EXCERPT – Food Fraud Prevention Textbook – Early Warning Systems

Attached is an excerpt from my 2019 Food Fraud Prevention textbook that reviews early warning systems compared to just rapid detection of an incident. COVID-19 created even more system weakness due to massive and novel supply chain disruptions. Waiting for an incident to occur, and rapidly responding, is important but it is not proactive and it is not prevention. With a true early warning system, a single event could be used to react to root causes and not only incidents.

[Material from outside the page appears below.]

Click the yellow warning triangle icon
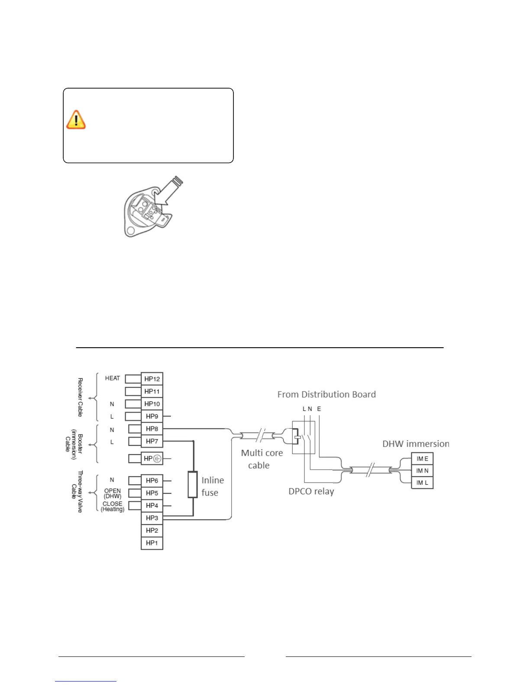(76, 120)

 Link to the book publisher: https://www.springer.com/us/book/9781493996193?utm_medium=affiliate&utm_source=commission_junction_authors&utm_campaign=3_nsn6445_deeplink_PID9101220&utm_content=deeplink

The best food fraud prevention systems identify the system weaknesses (e.g., melamine was used to deceive protein quality level assessments) as they are occurring, not only after incidents are found in the marketplace (e.g., responding to illnesses and deaths). The best early warning systems gather data and information from a wide range of sources. The most efficient system combines many risk assessments into one monitoring and response system (e.g., using the three GFSI required assessments of HACCP for food safety, TACCP for food defense, and VACCP for food fraud).

Excerpt from Food Fraud Prevention textbook (Spink, 2019):

An Early Warning System as Prevention for Melamine Fraud? …or Rapid Detection of an Illness?

After the original melamine food fraud incident in milk powder and then in pet food, there was a sense that the food safety system “worked” and was proactive. These were “intervention” and “response,” not “prevention.” After thinking about this, the trigger for the “Early Warning System” to look for melamine was the illness and death. So, there was a rapid alert that there was a problem, which was an early warning of a food safety incident, not a warning of a new vulnerability that rose to the level of now being a hazard that requires a preventive control.

To be fair to the food safety legacy systems, it is essential to define the scope and fit for purpose of the “Early Warning System.” Many systems were implemented to detect a chemical contaminant or pathogen that naturally occurs in the product. These systems were not originally designed or intended to monitor other activities such as food fraud or food defense attacks. The great opportunity is that an Early Warning System tracking and response system is already in place and functioning. There is an efficiency in integrating food fraud prevention activities into the current functional system.

An Early Warning System is critical to the rapid detection of all health hazard or fraudulent activity. To be efficient, a Food Fraud Prevention Strategy should inform the Early Warning System to know what to look for. Moreover, to actually lead to prevention of the fraud act, the fraudsters must know the prevention system is in place. Fraudsters just need to know that the supply chain monitoring is in place for “melamine”—and whatever else might be a concern—to dissuade the fraudulent act.

In Fig. 3.4, there are separate determinations or thresholds of “unacceptable risks” for food quality, food safety, food fraud, and food defense. If a single threshold and general response were defined—such as a reported illness in a government product recall alert—the model would be an “ill-fitting tool.” For example, the US FDA CARVER+Shock food defense assessment system has a factor that prioritizes the “shock” of an incident. While addressing package tampering is critical, based on this assessment system, the 1986 Tylenol tampering incident that changed the entire US packaging laws would not have been prioritized. The “shock” would have been a low rank of 1 or 2 out of 10 points on the CARVER+Shock scale, and thus other higher-ranking threats would have been clearly prioritized. Even after the incident occurred, the statistics and data on the Tylenol incident would still be prioritized in the CARVER+Shock scale as very low.

With this organizational structure in the figure, the food safety Early Warning System methods and procedures can be utilized to address multiple types of risks. The food safety Early Warning System then broadens to really becoming a food quality vulnerability Early Warning System.


Figure 3.4: Contaminant Early Warning System Structure of Multiple Types of Risks and Implementation in a Quality Control System

The most crucial insight from the excerpt is that using one early warning system is the most efficient and optimal response… BUT ONLY if it includes fit-for-purpose risk assessments. For example, using a food safety risk assessment to judge a food defense risk will not correctly identify intolerable risks. If you consider all the needs, then you can create an optimal EWS.